SIGHTINGS


 
Law Of Gravity OK Afterall -
Mystery Space Force Identified
10-19-98
 
 
The unexpected slowing of distant spacecraft that has baffled scientists for decades may have a simple explanation: It could be caused by heat, say a physicist and an astronomer.
 
Gravity appears to be working as everyone always thought, much to physicists' relief.
 
In September, John Anderson of NASA's Jet Propulsion Laboratory near Los Angeles announced that the spacecraft -- Pioneer 10, Pioneer 11, Ulysses and perhaps Galileo -- were slowing down faster than expected as they traveled away from the sun.
 
Physicists wondered if this meant they would have to rewrite the equations of gravity. But now two scientists have suggested an alternative solution, according to the most recent New Scientist.
 
The spacecraft are powered by plutonium-based radioisotope thermoelectric generators (RTGs). Resistance in the spacecraft's circuits turns some of the electrical power produced by the RTGs into heat.
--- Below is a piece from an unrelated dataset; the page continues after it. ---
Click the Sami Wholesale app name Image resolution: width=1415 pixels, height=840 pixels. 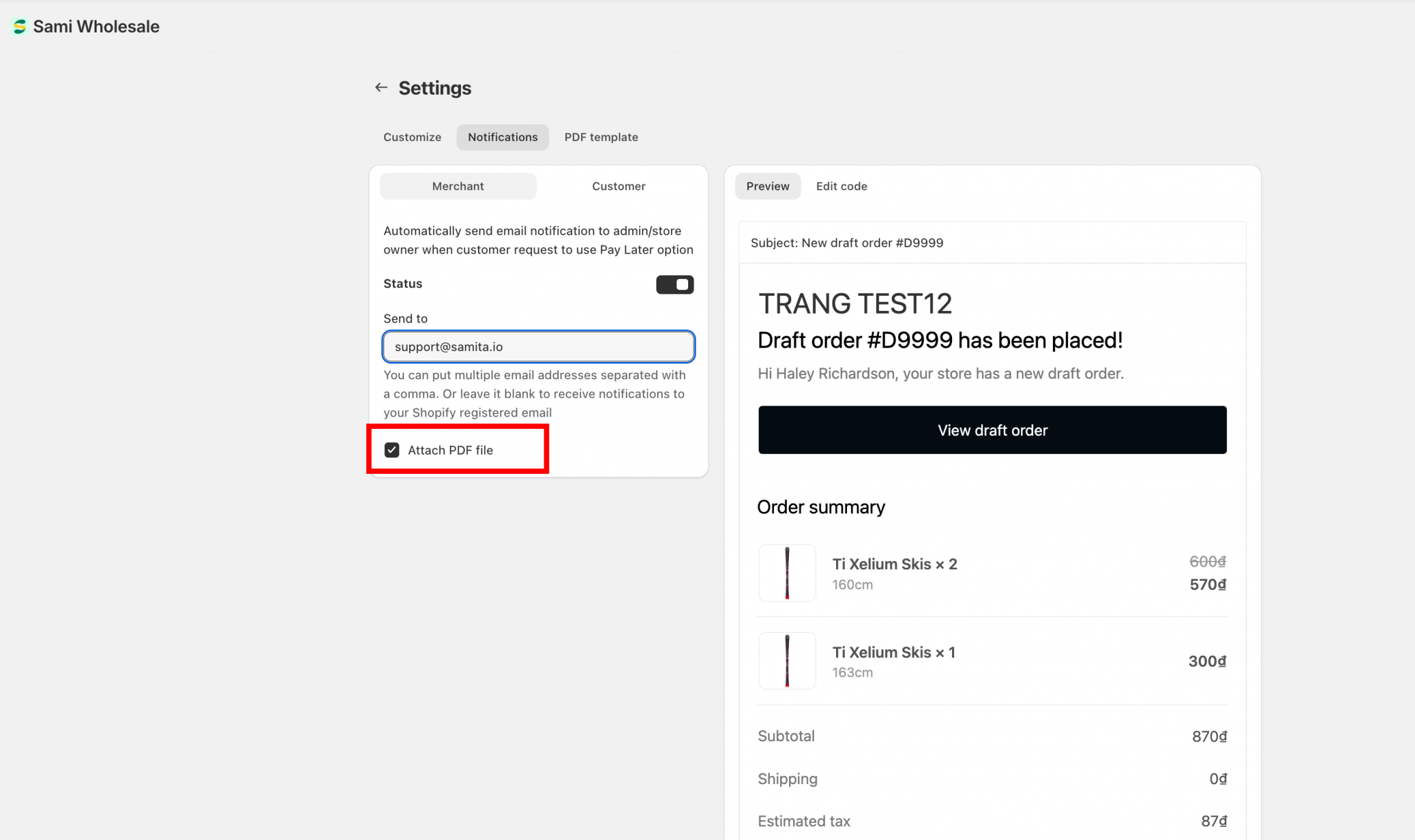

To get rid of it, the spacecraft are fitted with louvered fins that open when they get hot and radiate the heat away, Edward Murphy, an astronomer at Johns Hopkins University in Baltimore, tells New Scientist.
 
The radiators face away from the sun, so most radiation is emitted in this direction. Murphy says the departing photons give the spacecraft a small push in the opposite direction, towards the sun, slowing them down. He believes the amount of radiation leaving the spacecraft could easily account for the observed push.
 
"It's pretty close, and within observational errors," he says.
 
Jonathan Katz of Washington University in St. Louis also blames heat -- in this case, the heat wasted because of the RTGs' inefficiency at turning thermal energy into electricity. He points out that the satellites have large antennas that point to the Earth, and that the RTGs sit just off to the side.
 
"The radiation can bounce off the back of the antenna and push the spacecraft towards Earth," he says.
 
Both Katz and Murphy have submitted their calculations to Physical Review Letters. But Anderson, who had last month ruled out a heat effect as the cause of the deceleration, is still unconvinced by the new arguments.
 
"You can't get the force you need," he says.